Parte un colpo dal fucile del padre, uccisa una 15enne

Un colpo partito accidentalmente, in un sabato pomeriggio in famiglia, che prende in pieno petto una ragazzina di 15 anni. Uccidendola praticamente sul colpo. È questa a tarda sera l’unica certezza, secondo gli investigatori, di questa storia terribile che strazia una famiglia intera e la comunità di San Felice del Benaco, nel Bresciano. Chi abbia sparato, inavvertitamente, senza voler far male, è al vaglio degli investigatori. V. B., adolescente che andava alle superiori, è morta così nel pomeriggio, sotto gli occhi della sua famiglia.

Dalle ricostruzioni dei carabinieri di Salò, coordinati dalla procura di Brescia, nella casa dove questa famiglia di media borghesia viveva in via delle Boschette, cittadina sulla sponda bresciana del Garda anche meta di villeggiatura, c’erano il padre, la madre e il fratellino della vittima. Il fucile da caccia del padre, R. B., 57 anni, era nelle loro mani. Lo stavano maneggiando, forse pulendo ancora non è chiaro, quando è successo l’irreparabile. Un colpo che è partito inavvertitamente — secondo la ricostruzione degli investigatori — e che non ha lasciato scampo alla 15enne. Non c’è stato nemmeno il tempo di soccorrerla, la giovane è deceduta praticamente sul colpo sotto gli occhi dei suoi famigliari, sconvolti.

Il padre, Roberto, 57 anni, sotto choc, è ora indagato per omicidio colposo per permettere gli accertamenti tecnici del caso. Per ricostruire la dinamica della tragedia, per capire se il colpo sia partito al padre oppure a qualcun altro dei presenti. Ad ogni modo il padre potrebbe comunque essere ritenuto responsabile del fatto tragico, essendo lui il responsabile dell’arma.

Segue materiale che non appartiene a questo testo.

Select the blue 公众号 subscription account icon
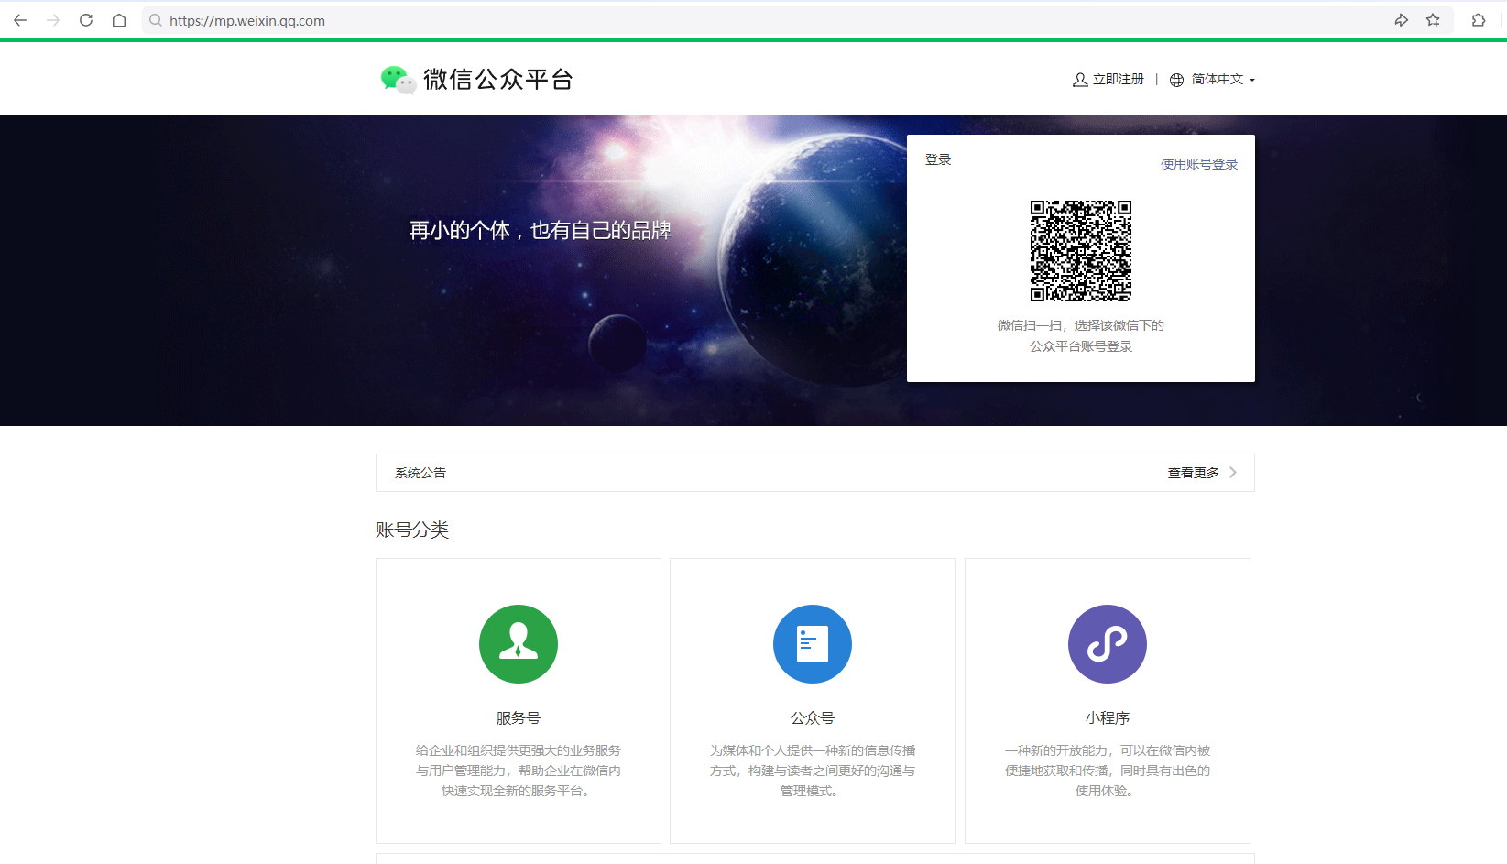 [x=812, y=644]
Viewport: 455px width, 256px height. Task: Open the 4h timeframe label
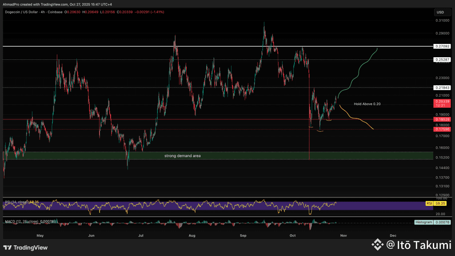[x=43, y=12]
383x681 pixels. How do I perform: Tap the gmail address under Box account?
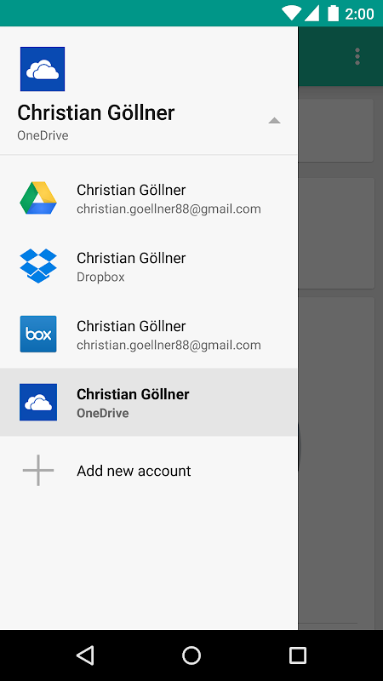coord(169,346)
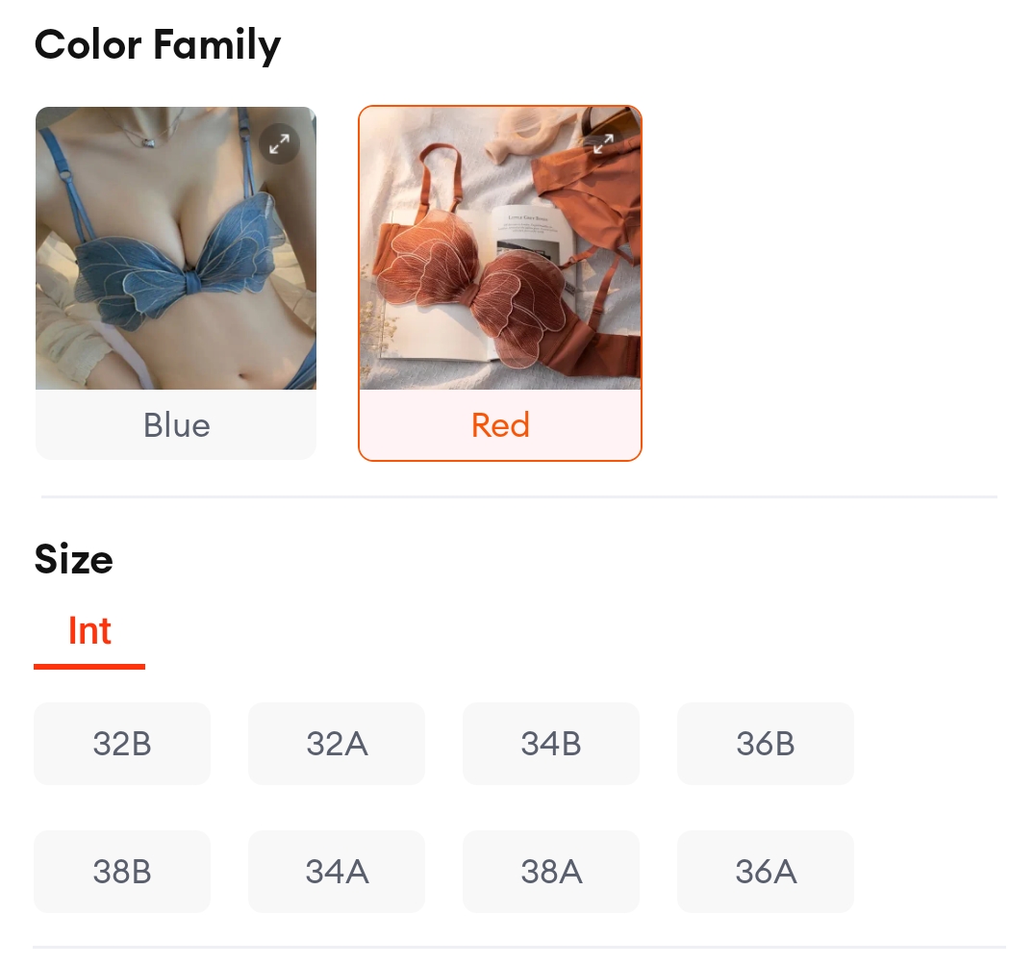Click the expand arrows on the Red thumbnail

(604, 143)
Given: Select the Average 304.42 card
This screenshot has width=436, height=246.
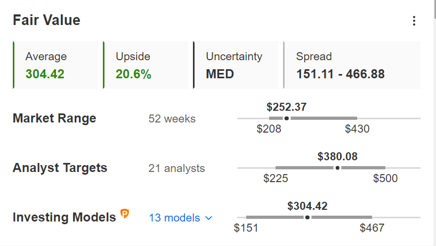Looking at the screenshot, I should pyautogui.click(x=55, y=65).
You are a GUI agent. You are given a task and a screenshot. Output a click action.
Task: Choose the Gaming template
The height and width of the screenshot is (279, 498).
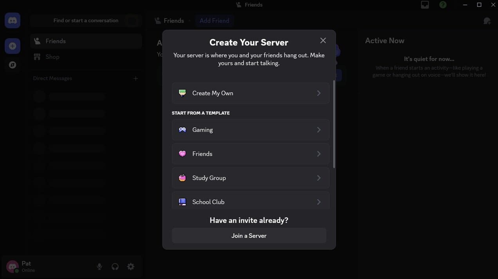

L’uomo ieri sera era in stato d’arresto e in procinto di essere interrogato dal pm durante la notte. Ma in tarda sera i carabinieri di Salò che indagano sul caso non sembrano comunque avere dubbi sulla natura accidentale della tragedia. Tutto finora fa pensare a un incidente. Terribile, drammatico, improvviso, ma non voluto. Un evento accidentale.
«È senza dubbio un incidente. Un drammatico incidente», riferiscono gli inquirenti. Sul posto ieri sera c’era anche il pm di turno, Carlo Milanesi, che ha sequestrato l’arma.

Il padre della giovane vittima, nato a Salò, è un medico legale di professione, medico come la moglie. Ed è conosciuto in paese perché in passato, dal 2009 al 2014, è stato assessore ai servizi sociali della cittadina bresciana nella giunta di una lista civica di centrodestra guidata dal sindaco Paolo Rosa. In tarda serata ha ricevuto la visita del parroco della cittadina bresciana, una comunità sotto choc per l’accaduto.

I militari hanno continuato ad ascoltare in caserma tutti i presenti all’interno dell’appartamento al momento dello sparo per poter ricostruire la dinamica dell’accaduto. Per capire chi abbia accidentalmente premuto il grilletto. Da quanto si è appreso il fucile era regolarmente detenuto dal 57enne, che sembra avere una passione per la caccia. In casa sono stati trovati dai militari anche altri fucili e pistole, tutti regolarmente denunciati dall’ex assessore al Welfare e che sembra fossero stati ereditati da qualche parente in passato.